- **Given records**:
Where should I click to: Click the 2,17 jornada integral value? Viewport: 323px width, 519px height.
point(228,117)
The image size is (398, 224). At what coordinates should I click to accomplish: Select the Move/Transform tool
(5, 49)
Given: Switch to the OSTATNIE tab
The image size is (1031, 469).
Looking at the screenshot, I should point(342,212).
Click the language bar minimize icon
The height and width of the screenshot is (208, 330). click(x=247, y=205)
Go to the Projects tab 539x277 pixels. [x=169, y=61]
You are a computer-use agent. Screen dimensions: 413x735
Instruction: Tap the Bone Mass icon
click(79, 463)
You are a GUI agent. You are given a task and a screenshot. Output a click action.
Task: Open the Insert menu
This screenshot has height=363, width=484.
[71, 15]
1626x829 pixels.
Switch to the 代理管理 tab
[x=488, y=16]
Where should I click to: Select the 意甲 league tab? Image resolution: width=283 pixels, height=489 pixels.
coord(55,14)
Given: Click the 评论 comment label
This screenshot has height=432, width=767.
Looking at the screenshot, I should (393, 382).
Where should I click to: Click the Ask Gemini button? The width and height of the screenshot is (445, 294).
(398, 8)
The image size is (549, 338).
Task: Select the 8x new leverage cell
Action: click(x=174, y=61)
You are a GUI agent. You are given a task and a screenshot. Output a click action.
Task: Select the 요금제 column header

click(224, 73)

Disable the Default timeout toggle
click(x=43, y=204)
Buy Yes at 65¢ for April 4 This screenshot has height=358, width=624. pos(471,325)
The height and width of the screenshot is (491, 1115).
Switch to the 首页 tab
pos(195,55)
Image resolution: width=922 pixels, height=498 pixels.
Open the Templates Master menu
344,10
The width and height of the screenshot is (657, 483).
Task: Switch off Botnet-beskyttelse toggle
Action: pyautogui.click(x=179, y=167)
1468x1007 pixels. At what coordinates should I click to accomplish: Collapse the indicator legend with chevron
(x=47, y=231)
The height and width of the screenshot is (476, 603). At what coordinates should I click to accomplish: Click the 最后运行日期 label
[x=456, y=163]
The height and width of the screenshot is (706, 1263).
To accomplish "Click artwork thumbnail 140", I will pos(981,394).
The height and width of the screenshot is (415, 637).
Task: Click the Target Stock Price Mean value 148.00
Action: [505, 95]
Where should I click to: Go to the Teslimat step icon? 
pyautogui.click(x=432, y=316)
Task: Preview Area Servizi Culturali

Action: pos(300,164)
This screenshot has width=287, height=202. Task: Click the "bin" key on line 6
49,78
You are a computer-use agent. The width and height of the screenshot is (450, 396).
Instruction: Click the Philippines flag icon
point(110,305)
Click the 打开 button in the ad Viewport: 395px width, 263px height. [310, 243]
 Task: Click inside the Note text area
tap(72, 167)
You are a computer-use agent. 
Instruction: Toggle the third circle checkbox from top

- **Objective**:
Reproduce the data word for word, from its first line through the line that contains "pos(195,55)", including that line.

- **The response**:
Where should I click to: Click the 2,17 jornada integral value? Viewport: 323px width, 519px height.
point(228,117)
The image size is (398, 224). At what coordinates should I click to accomplish: Select the Move/Transform tool
(5, 49)
Given: Switch to the OSTATNIE tab
The image size is (1031, 469).
Looking at the screenshot, I should point(342,212).
Click the language bar minimize icon
The height and width of the screenshot is (208, 330). click(x=247, y=205)
Go to the Projects tab 539x277 pixels. [x=169, y=61]
You are a computer-use agent. Screen dimensions: 413x735
Instruction: Tap the Bone Mass icon
click(79, 463)
You are a GUI agent. You are given a task and a screenshot. Output a click action.
Task: Open the Insert menu
This screenshot has height=363, width=484.
[71, 15]
1626x829 pixels.
Switch to the 代理管理 tab
[x=488, y=16]
Where should I click to: Select the 意甲 league tab? Image resolution: width=283 pixels, height=489 pixels.
coord(55,14)
Given: Click the 评论 comment label
This screenshot has height=432, width=767.
Looking at the screenshot, I should (393, 382).
Where should I click to: Click the Ask Gemini button? The width and height of the screenshot is (445, 294).
(398, 8)
The image size is (549, 338).
Task: Select the 8x new leverage cell
Action: click(x=174, y=61)
You are a GUI agent. You are given a task and a screenshot. Output a click action.
Task: Select the 요금제 column header

click(224, 73)

Disable the Default timeout toggle
click(x=43, y=204)
Buy Yes at 65¢ for April 4 This screenshot has height=358, width=624. pos(471,325)
The height and width of the screenshot is (491, 1115).
Switch to the 首页 tab
pos(195,55)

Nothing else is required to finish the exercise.